Decentralized divisions with specialist know-how that may be relevant to other business units or to the company in general should be set up as centres of excellence. This makes particular sense where a certain country has especially strong expertise in a particular area, such as the US in regard to product trends. Under the lead country concept, one country develops the corporation’s marketing approach, for example, while another country handles purchasing activities and so on. This approach reflects the idea of integrated networks, but can also be transferred to divisional structures.
The decentralized managers need to be integrated in the management of the overall company. This can be done by including them in a group executive committee, for instance. Top management benefits as they are kept directly informed of the status quo in the business units and can help steer them in the right direction if required. Divisional managers, for their part, are better able to see where their activities come in the overall strategic framework and may have the opportunist to influence corporate strategy.

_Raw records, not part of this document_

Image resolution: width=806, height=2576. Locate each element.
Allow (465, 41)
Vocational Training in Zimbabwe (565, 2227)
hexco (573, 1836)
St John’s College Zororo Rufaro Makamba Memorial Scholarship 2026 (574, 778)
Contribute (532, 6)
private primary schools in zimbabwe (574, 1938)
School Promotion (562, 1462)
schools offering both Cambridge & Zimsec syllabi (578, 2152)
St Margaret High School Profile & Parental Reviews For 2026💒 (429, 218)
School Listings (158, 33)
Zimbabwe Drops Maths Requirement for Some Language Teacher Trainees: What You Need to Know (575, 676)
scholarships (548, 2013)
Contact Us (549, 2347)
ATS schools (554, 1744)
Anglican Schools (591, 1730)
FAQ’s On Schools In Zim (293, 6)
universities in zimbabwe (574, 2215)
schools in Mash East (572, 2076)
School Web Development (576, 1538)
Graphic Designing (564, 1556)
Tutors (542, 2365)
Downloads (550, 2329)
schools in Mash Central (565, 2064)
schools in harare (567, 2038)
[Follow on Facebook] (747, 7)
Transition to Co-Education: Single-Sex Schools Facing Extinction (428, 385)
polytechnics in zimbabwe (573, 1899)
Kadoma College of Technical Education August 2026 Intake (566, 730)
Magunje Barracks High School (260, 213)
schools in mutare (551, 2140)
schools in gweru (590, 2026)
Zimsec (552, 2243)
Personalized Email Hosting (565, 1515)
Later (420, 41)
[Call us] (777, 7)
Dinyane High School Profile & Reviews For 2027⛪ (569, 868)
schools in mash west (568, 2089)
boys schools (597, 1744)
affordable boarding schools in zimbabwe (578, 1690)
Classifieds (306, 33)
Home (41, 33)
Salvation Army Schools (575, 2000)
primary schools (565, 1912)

Decentralized units must focus on their core business activities, such as marketing, production or R&D. As far as possible, they should have their administrative functions taken away from them. Thanks to the outstanding levels of functionality provided by today’s IT systems, bundling administrative functions in this way is quite feasible. But it requires an inevitable standardization of processes and systems. This can represent a mammoth task for companies that have gone down the decentralization road without a centralized point of coordination, as they often have a plethora of different software standards, organizational procedures, etc.
In organizational terms, administrative functions are best incorporated in a corporate service centre responsible for all the decentralized business units. From this starting point, service functions can then be outsourced wherever the market offers cheaper solutions for a service of the same quality. Nowadays this often boils down to off shoring. Service providers in different countries are now in a position to offer higher value administrative services in areas such as HR or accounting, for example. In particular, the new EU countries in Eastern Europe represent attractive off shoring opportunities for Western European companies with great potential. A study carried out by Roland Berger Strategy Consultants in conjunction with United Nations conference on trade and development (UNCTAD) found that companies can achieve considerable savings by means of service off shoring. In many cases, the quality of service also goes up. More than 80% of the European companies rated in RBS consultant’s survey categorised their off shoring projects as “successful” or “very successful”, reporting cost reductions of between 20 and 40%. These savings come primarily from the greatly reduced transaction costs, a large part of what makes off shoring so attractive today. Thus communication costs are considerably lower than even a few years ago, making it possible for companies to exchange huge amounts of production data. Logistics costs and customs duties have also fallen significantly
Naturally, the optimum level of decentralization depends on the sector in which the company operates. Nevertheless, even in industries where the same, standardized products are available all over the world – for example, in fast food or entertainment electronics – it still makes sense for management to allow a degree of freedom at the local level, for example in designing and running regional media campaigns.